Last Negro leagues appearance
- 1946, for the New York Black Yankees

Negro leagues statistics
- Batting average: .161
- Home runs: 0
- Runs batted in: 5
- Stats at Baseball Reference

Teams
- New York Black Yankees (1946);

Member of the Venezuelan

Baseball Hall of Fame
- Induction: 2019
- Election method: Historical Committee

= Carlos Ascanio =

Venezuelan baseball player (1918–1998)

Carlos Ascanio Serrano (April 4, 1918 – February 27, 1998) was a Venezuelan baseball player for the New York Black Yankees of the Negro leagues. He played first base and was nicknamed "the Earthquake" (Spanish: Terremoto) due to his powerful swing. Ascanio was the only Venezuelan to play in the Negro leagues.

Ascanio debuted with the "Luciteño" club before signing with Cerveceria Caracas, a first-division club; from there, he was signed by manager Joseíto Rodríguez to play in the Cuban Winter League with Cienfuegos. In Cuba, he was recruited by pitcher Dan Bankhead to join the Black Yankees. He appeared in 18 games with the club, slashing .161/.235/.161.

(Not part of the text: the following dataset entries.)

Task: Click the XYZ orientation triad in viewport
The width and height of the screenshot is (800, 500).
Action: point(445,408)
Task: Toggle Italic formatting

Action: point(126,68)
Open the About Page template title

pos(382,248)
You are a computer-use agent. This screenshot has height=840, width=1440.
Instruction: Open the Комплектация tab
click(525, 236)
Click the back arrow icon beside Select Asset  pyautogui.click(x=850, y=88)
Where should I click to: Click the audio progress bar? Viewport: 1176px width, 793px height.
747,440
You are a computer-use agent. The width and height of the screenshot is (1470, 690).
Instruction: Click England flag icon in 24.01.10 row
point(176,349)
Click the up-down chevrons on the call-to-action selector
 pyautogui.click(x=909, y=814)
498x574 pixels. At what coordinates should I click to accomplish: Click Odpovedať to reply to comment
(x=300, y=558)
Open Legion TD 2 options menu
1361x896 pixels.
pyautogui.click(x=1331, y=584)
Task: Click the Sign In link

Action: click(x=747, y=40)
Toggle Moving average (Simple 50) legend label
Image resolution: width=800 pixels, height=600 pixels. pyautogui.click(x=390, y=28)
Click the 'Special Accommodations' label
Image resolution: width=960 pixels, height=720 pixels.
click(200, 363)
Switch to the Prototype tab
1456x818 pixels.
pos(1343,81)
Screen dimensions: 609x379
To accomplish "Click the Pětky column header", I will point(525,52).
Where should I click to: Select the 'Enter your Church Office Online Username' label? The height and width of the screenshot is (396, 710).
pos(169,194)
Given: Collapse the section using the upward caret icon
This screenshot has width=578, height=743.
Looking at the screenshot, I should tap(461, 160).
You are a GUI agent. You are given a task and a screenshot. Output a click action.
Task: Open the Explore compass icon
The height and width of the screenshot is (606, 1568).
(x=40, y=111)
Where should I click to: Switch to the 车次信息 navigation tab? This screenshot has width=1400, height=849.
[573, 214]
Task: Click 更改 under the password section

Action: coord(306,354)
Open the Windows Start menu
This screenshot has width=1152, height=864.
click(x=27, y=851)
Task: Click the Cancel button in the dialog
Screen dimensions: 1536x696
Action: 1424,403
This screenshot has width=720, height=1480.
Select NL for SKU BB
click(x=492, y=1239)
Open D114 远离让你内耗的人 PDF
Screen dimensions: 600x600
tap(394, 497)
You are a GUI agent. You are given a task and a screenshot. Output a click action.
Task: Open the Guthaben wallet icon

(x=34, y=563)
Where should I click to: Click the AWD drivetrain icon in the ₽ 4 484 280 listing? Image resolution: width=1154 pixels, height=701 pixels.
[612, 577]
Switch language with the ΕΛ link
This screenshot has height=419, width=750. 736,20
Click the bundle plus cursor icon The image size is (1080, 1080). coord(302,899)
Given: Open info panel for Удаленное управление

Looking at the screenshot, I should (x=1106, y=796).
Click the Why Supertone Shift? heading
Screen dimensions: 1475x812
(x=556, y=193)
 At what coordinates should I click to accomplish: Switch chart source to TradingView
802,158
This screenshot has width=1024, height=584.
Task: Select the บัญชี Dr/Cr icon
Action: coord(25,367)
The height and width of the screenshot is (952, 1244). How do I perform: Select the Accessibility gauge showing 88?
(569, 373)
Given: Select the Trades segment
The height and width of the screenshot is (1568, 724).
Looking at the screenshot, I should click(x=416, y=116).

After his career in the Negro leagues, he returned to Venezuela. In the Venezuelan Professional Baseball League (LVBP), Ascanio played with Vargas (1946-1950, 1951–52), Caracas (1950-51), Venezuela (1950-51, 1952-53, 1954-55), Valencia (1957-59), and Pampero (1955-56, 1959-61); he also played in Venezuela's Western League with Centauros and Gavilanes. His best season was with Vargas in 1946, when he hit .378 and knocked in 14 runs. Over the course of his 15 winter league seasons, he posted a .275 batting average with 392 hits and 124 runs batted in.

After retiring in 1961, he spent a number of years running a sporting goods store in the Venezuelan capital city, Caracas. When petroleum prices began dropping rapidly in the 1980s, the former baseball player was forced to close his business.

On February 9, 1998, Ascanio was found "destitute and starving" on a sidewalk in downtown Caracas, where he had been living with his wife in a rundown boarding home. The two people that had found him immediately transported Ascanio to the nearest emergency room, where he was diagnosed with severe anemia caused by years of malnutrition. Just three weeks later, on February 27, Ascanio died due to complications from anemia and respiratory failure.